Un escenario como el de la novela de Sinclair Lewis, “It Can’t Happen Here», podría entonces desarrollarse. Porque una vez que un hombre fuerte asume el cargo, nadie puede predecir lo que sucederá. En 1932, la mayoría de las predicciones hechas sobre lo que sucedería si Hindenburg nombrara a Hitler canciller fueron tremendamente optimistas
Una cosa que es muy probable que suceda es que los avances logrados en los últimos cuarenta años por los estadounidenses negros y latinos, y por los homosexuales, se anularán. El desprecio jocoso hacia las mujeres volverá a estar de moda.
Las palabras «nigger» y «kike» volverán a escucharse en el lugar de trabajo. Todo el sadismo que la izquierda académica ha tratado de hacer inaceptable para sus estudiantes volverá a inundar el lugar. Todo el resentimiento que sienten los estadounidenses con poca educación sobre que los graduados universitarios les dicten sus modales encontrará una salida.
Las herramientas democráticas para el cambio (postularse para un cargo público, hacer campaña, votar, cabildear y presentar peticiones) ya no funcionan. Las fuerzas corporativas y los oligarcas se han apoderado del control de nuestros sistemas políticos, educativos, mediáticos y económicos. No se les puede expulsar desde dentro.

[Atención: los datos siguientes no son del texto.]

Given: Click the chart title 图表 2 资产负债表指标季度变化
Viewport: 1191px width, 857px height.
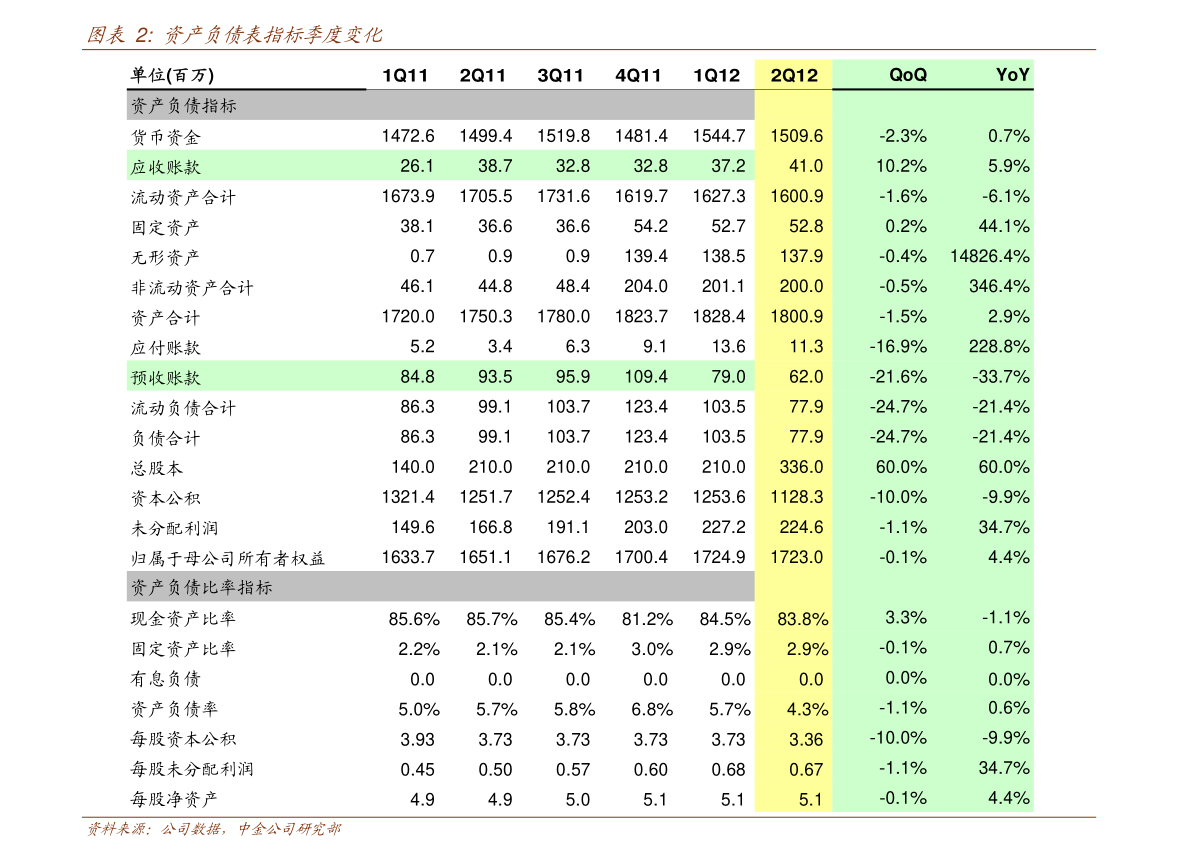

El Partido Demócrata es un apéndice vacío
Nuestras instituciones capturadas, serviles a los ricos y poderosos, están capitulando ante el autoritarismo de Trump. Lo único que nos queda es una desobediencia civil disruptiva, no violenta y sostenida. Movimientos de masas. Política radical. Rebelión. Una visión socialista que contrarreste el veneno del capitalismo desenfrenado. Solo esto puede frustrar el estado policial de Trump y librarnos de la irresponsable clase liberal que lo sostiene
* Periodista estadounidense ganador del Pulitzer.